Rnls, also known as renalase, is a multi-functional signaling molecule. It is a secretory protein with prosurvival and anti-inflammatory effects. Extracellularly, it signals through a specific plasma membrane calcium export transporter, while intracellularly, it is a FAD-dependent oxidoreductase [3,5]. It is involved in various biological processes and has potential implications in multiple diseases, making it an important target for functional studies.
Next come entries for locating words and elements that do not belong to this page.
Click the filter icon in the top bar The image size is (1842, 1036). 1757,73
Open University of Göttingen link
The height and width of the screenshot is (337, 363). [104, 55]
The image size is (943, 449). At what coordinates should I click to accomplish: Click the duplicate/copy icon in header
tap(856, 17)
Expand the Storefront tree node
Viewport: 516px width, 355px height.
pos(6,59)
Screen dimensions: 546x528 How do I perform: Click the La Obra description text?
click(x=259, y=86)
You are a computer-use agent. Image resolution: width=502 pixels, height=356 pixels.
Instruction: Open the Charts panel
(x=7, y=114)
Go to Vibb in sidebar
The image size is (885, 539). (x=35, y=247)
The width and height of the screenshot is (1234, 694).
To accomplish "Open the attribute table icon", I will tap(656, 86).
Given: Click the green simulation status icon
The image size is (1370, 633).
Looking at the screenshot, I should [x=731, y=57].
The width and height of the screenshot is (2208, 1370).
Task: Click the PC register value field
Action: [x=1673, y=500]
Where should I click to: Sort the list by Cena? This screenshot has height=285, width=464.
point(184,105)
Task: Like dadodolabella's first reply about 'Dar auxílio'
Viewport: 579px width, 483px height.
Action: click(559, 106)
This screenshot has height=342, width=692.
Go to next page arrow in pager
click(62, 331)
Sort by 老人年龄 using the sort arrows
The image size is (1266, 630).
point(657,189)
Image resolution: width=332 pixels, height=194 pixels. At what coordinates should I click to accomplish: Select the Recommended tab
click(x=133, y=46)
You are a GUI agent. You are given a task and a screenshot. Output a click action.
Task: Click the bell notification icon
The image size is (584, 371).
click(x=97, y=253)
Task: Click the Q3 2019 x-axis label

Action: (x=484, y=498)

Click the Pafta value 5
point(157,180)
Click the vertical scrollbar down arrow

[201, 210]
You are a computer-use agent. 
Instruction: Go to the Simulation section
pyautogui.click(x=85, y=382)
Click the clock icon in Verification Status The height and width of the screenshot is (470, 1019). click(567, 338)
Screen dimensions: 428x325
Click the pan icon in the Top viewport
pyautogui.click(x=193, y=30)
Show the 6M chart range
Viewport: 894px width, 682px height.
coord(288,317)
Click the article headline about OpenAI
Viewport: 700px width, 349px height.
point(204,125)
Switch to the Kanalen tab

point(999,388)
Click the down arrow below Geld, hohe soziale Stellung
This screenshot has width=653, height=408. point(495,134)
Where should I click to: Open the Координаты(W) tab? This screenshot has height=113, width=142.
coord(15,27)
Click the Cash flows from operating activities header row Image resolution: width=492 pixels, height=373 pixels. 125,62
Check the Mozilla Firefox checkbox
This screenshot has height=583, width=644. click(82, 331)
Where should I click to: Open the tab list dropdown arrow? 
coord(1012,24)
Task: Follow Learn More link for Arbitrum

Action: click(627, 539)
In a mouse model for type 1 diabetes (T1D), genome-scale CRISPR screen showed that deleting RNLS made beta cells resistant to autoimmune killing, identifying it as a modifier of beta cell vulnerability and a potential therapeutic target for T1D [1]. In cisplatin-induced chronic kidney disease (CKD) mouse models, genetic deletion of RNLS was associated with more severe CKD, while kidney-targeted delivery of a RNLS agonist peptide protected against CKD by decreasing cell death and improving the viability of the renal proximal tubule [2]. In melanoma models, RNLS knockout (KO) mice injected with wild-type melanoma cells rejected their tumours, and anti-RNLS antibody treatment enhanced T cell infiltration and activation, suggesting RNLS inhibition promotes tumour rejection [4].

In conclusion, Rnls plays crucial roles in protecting beta cells in T1D, preventing cisplatin-induced CKD, and influencing tumour rejection in melanoma. Gene knockout mouse models have been instrumental in revealing these functions, providing insights into potential therapeutic strategies for these disease areas.